Work order: Return the lines of the data below starting at the one holding "Where should I" and ending at the one holding "Viewport: 1051px width, 637px", word for word, leaving every picture out.

Data:
▼▼▼

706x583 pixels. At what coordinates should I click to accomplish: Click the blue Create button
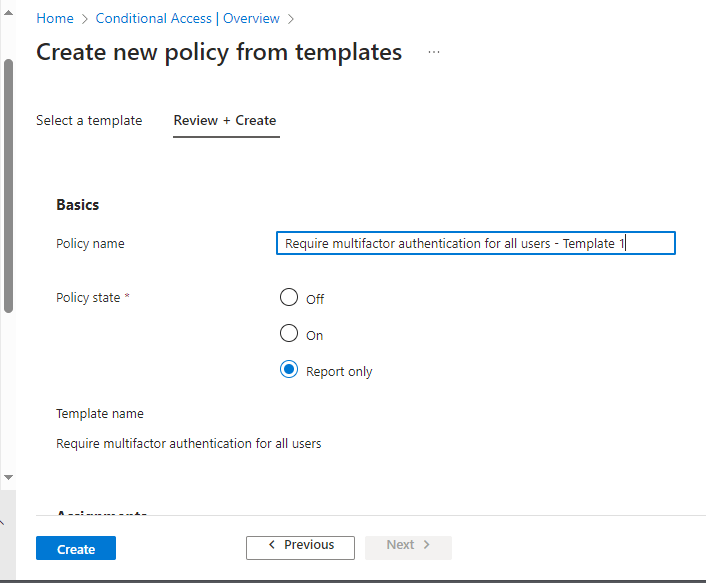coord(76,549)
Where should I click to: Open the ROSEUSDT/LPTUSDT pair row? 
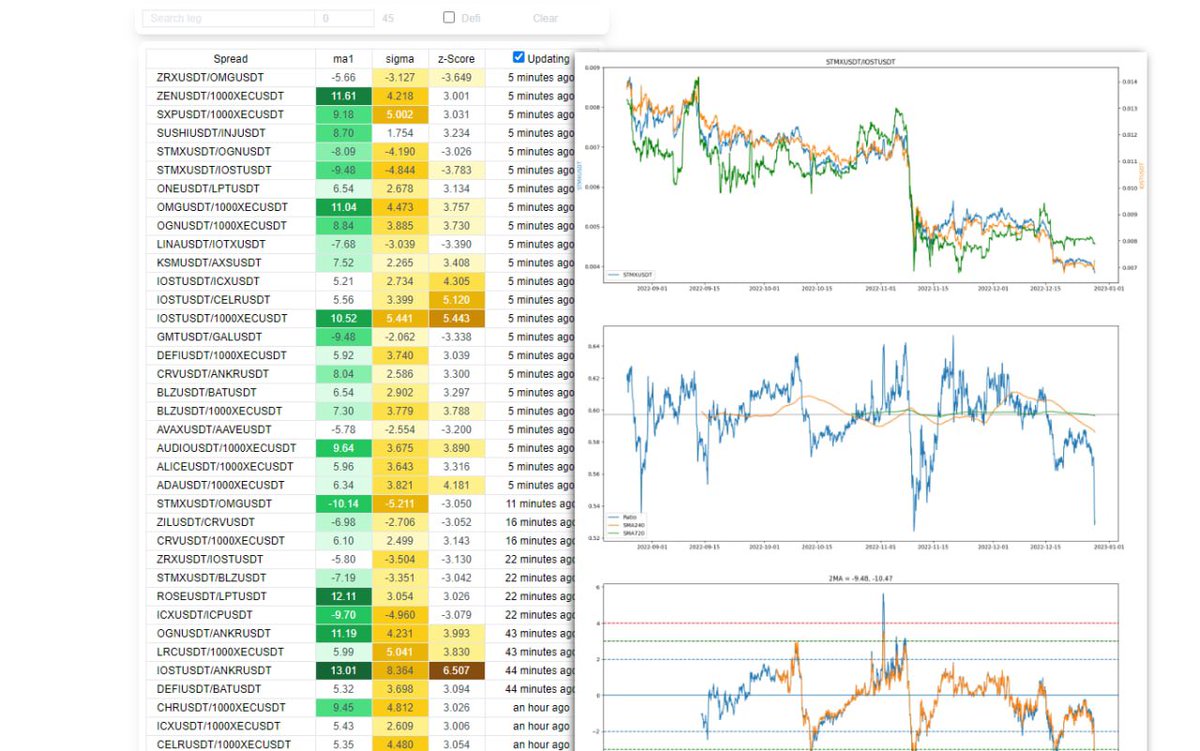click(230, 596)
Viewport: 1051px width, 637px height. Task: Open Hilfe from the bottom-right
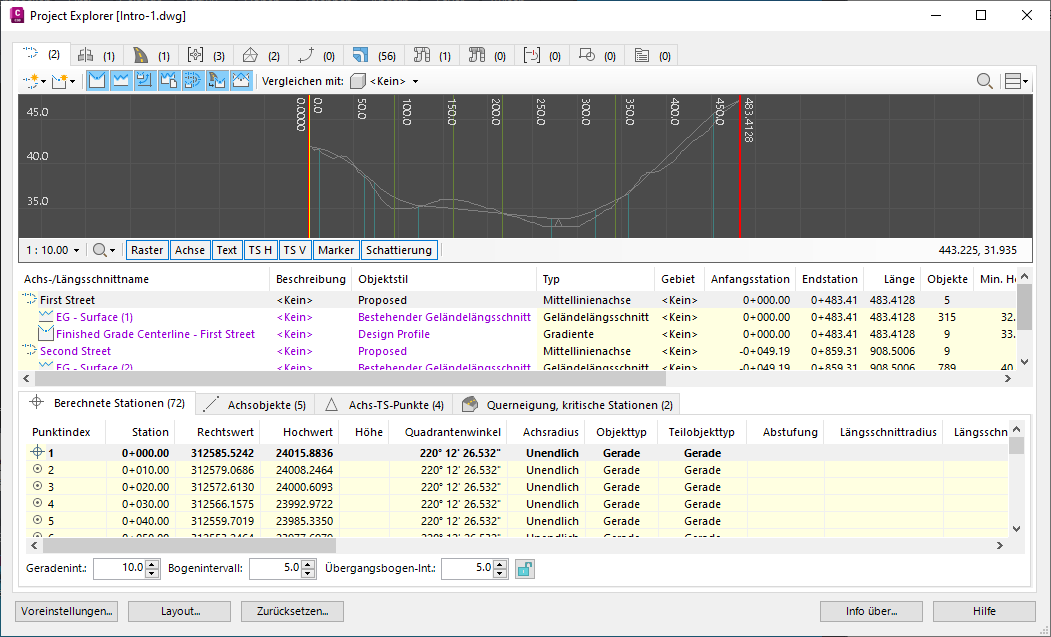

▲▲▲
▼▼▼

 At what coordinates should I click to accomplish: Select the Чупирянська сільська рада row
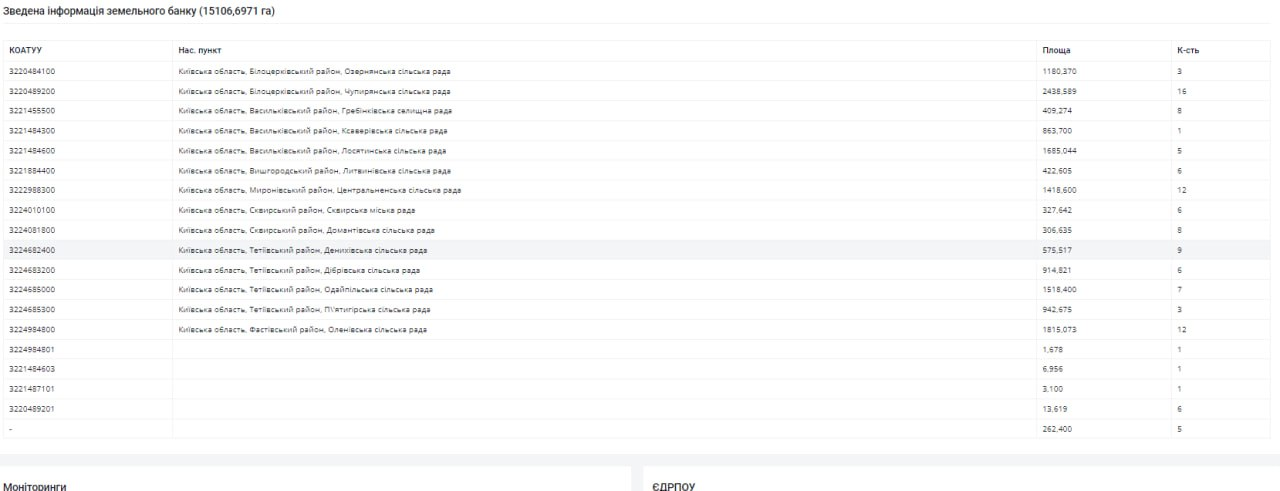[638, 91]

▲▲▲

Output for this task:
Where should I click to: Open the ROSEUSDT/LPTUSDT pair row? 
click(230, 596)
Viewport: 1051px width, 637px height. Task: Open Hilfe from the bottom-right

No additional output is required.